I have no experience with romance comics. Romance, I’m fairly well acquainted with, although we haven’t been on speaking terms as of late. I love comic books, but they seem to be the genre that I have the least romantic experience with. I enjoy having my heart torn open by the music of Stephin Merritt. I love watching “Say Anything” or “Harold & Maude”. Even when it comes to TV I can get sucked in to any trashy, wonderful drama like “Gossip Girl” or “True Blood”, where the wealth and the blood lust are really just back seat passengers to the steamy, constant sexual game of back and forth. For some reason romance comics never made their way across my graphic palette.

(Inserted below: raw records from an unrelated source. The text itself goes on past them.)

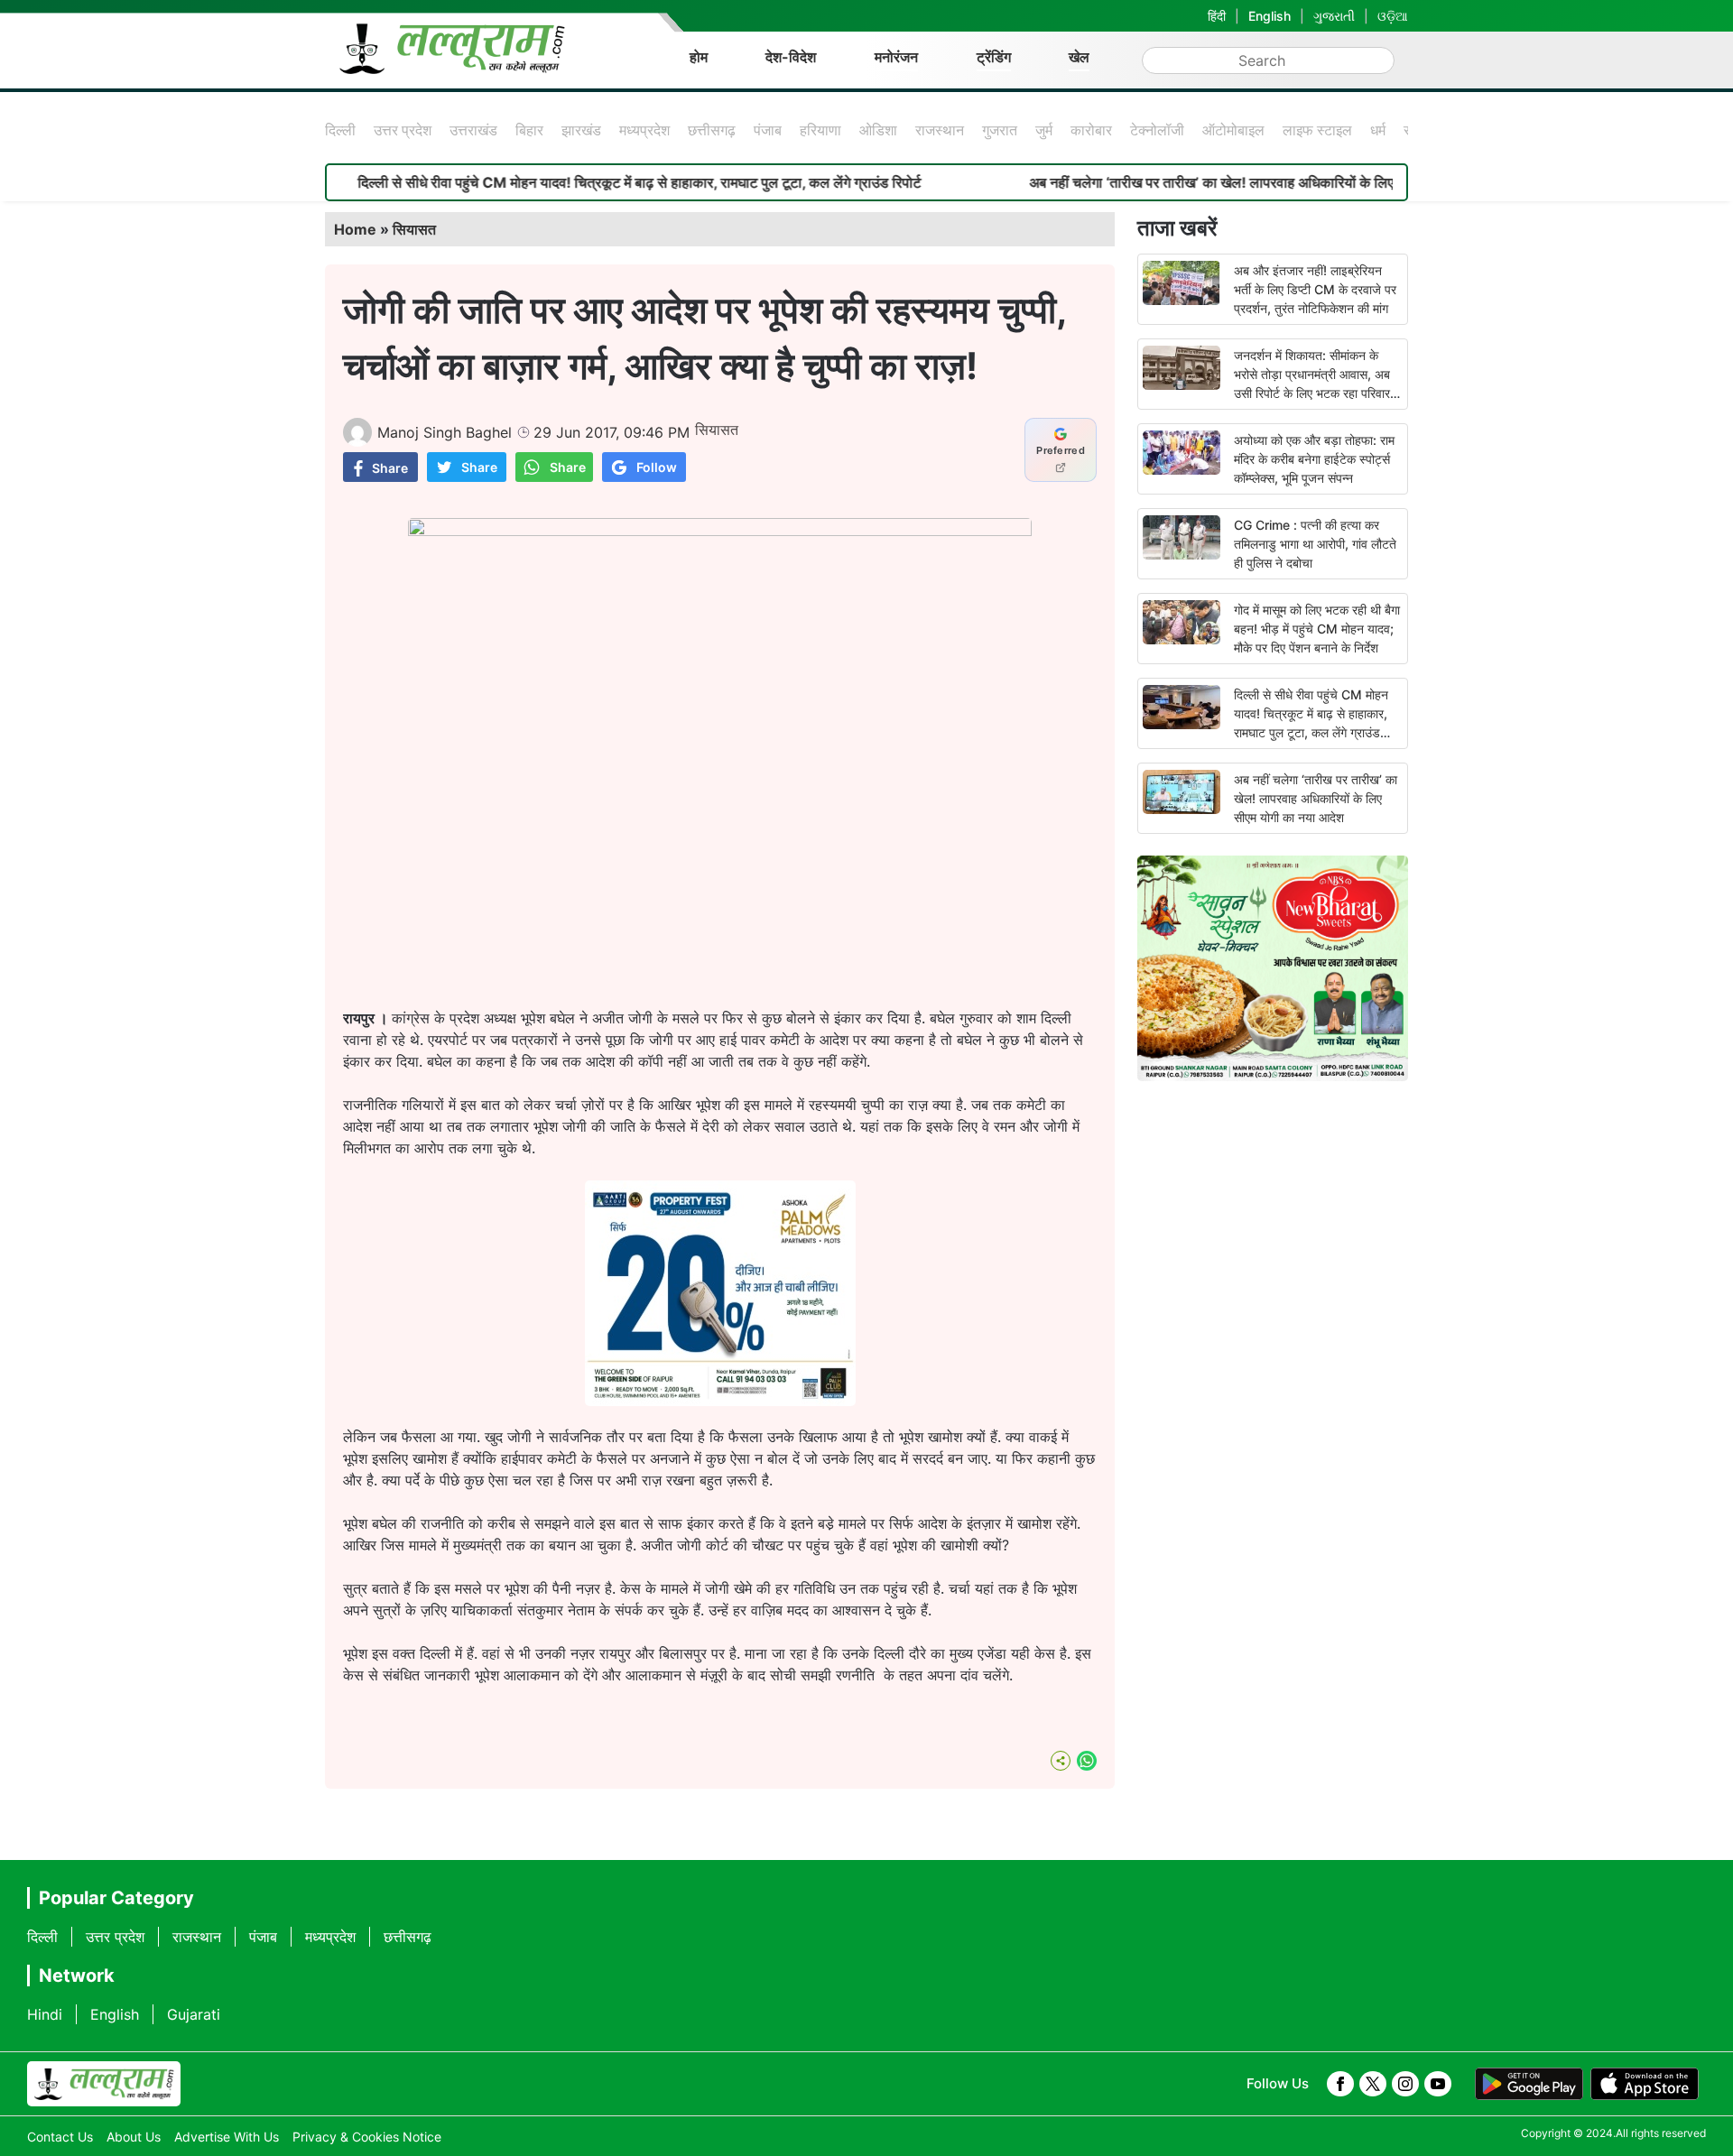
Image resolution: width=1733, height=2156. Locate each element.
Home (355, 229)
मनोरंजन (896, 57)
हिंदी (1217, 15)
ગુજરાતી (1334, 15)
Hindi (44, 2014)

So I approached Young Bottoms in Love a little warily, having no idea what I was in for. Well, I mean, I had some idea of what I was in for, the title of the anthology leaves little to the imagination. YBiL is a collection of strips that ran on the site Popimage from 2002-2006 that deal with gay love from about as many different approaches as you can think of (and a few you’ll never see coming, like the Herbie The Love-Bug type strip, Zero to Sixty). The anthology has been out of print for a few years now but is now re-emerging in digital form thanks to Northwest Press. What else makes the return of this anthology something to take note of (besides how incredible it is) is that for every copy purchased $5 will go to Prism Comics a “non-profit organization that supports lesbian, gay, bisexual and transgender (LGBT) comics, creators, and readers.”
Getting back to that title, it’s not what you think. Well, sure, it is what you think, but this isn’t a sex comic. In fact, it’s not even just one comic, it features a number of comics by a number of creators including some names you may have heard of like Howard Cruse, Paige Braddock and Tim Fish. Also when I said it wasn’t a sex comic, in no way did that mean that there’s no sex inside, because there is. But sex is only the beginning.
The most shocking thing about YBiL is how by changing the genre ever so slightly, from the traditional romance comics angle of boy meets girl, to boy meets boy, the results are both hilariously different and heartbreakingly similar. I don’t want to dwell too much on the hilariously different, more on the latter, because there is a wonderful sense of universal truth and understanding in YBiL that demonstrates the talent and insight of the artists involved.
You’ve probably heard that tired, self-deflating piece of trite conversational driftwood, “I’m doing so bad with the [members of the opposite sex] that maybe I should try [members of the same sex]”. As if that would solve all your problems, as if members of your own sex are just constantly disappointed by your current sexual interests and long for the day you “decide to switch”. Allow YBiL to pop that outdated balloon for you and send you hurtling down to reality because newsflash, love sucks no matter what you like between the sheets. It’s cruel and indifferent and ugly and totally necessary.
There are strips like “Pick-Up Lines” by Richard Ruane & Brett Hopkins, that deal with sitting near someone you desire in a coffee shop and trying to work up the nerve to talk to them, playing out the scenarios in your head and seeing what could happen if you’d only say something. “Manfred” by Frank Muse and Andy Swist is about always finding something wrong with your partners until you can learn that maybe they aren’t the ones with the problem. “The Gardener” by Francois Peneaud and Roger Zanni is a coming of age story, about first crushes, dealing with parents and finding yourself. “Last Day As Kids” is about that moment when you realize that your best friends from high school probably aren’t going to be your best friends anymore, when you finally crack the egg of adolescence and begin to emerge into your grown up life. These are stories told for a gay audience, for an audience that doesn’t have the same filled-to-the-brim libraries of genre and stories that accurately reflect their lives. Yet we’re able to see that somethings don’t change from person to person, it’s beautiful in a sad way, to know that everyone experiences the same growing pangs regardless of their genetic makeup.
That being said, there is a lot in here that will come as a surprise to straight readers, such as the number of strips dealing with someone hooking up with their straight friend who then regrets the tryst, to varying degrees from the emotional to the violent. Denial and shame are two themes that come up quite often when the book veers into the dramatic territory.
All that I’ve said so far really doesn’t begin to do the book justice considering I’m leaving out strips about vengeful ghosts, Greek gods, alien abductions and of course The Cupcakes. The book isn’t all “love hurts” or “love is great”, there’s plenty of humor too (as I’d hope you gleamed off that herbie the love bug reference I made earlier). There’s also poetry as well, which runs the gamut from goofy to endearing. There’s basically everything you could want from an anthology of comics and if you’re gay, then double it.
The good indie comics will entertain you, the great ones will entertain and inspire you and that’s what this collection does. It speaks for an enormous group of people who are marginalized within an already marginalized subset of the culture and it proves that everyone has a story to tell or a joke to deliver or a sadness to impart. Young Bottoms in Love is a cry for connection and community, to gay readers and beyond.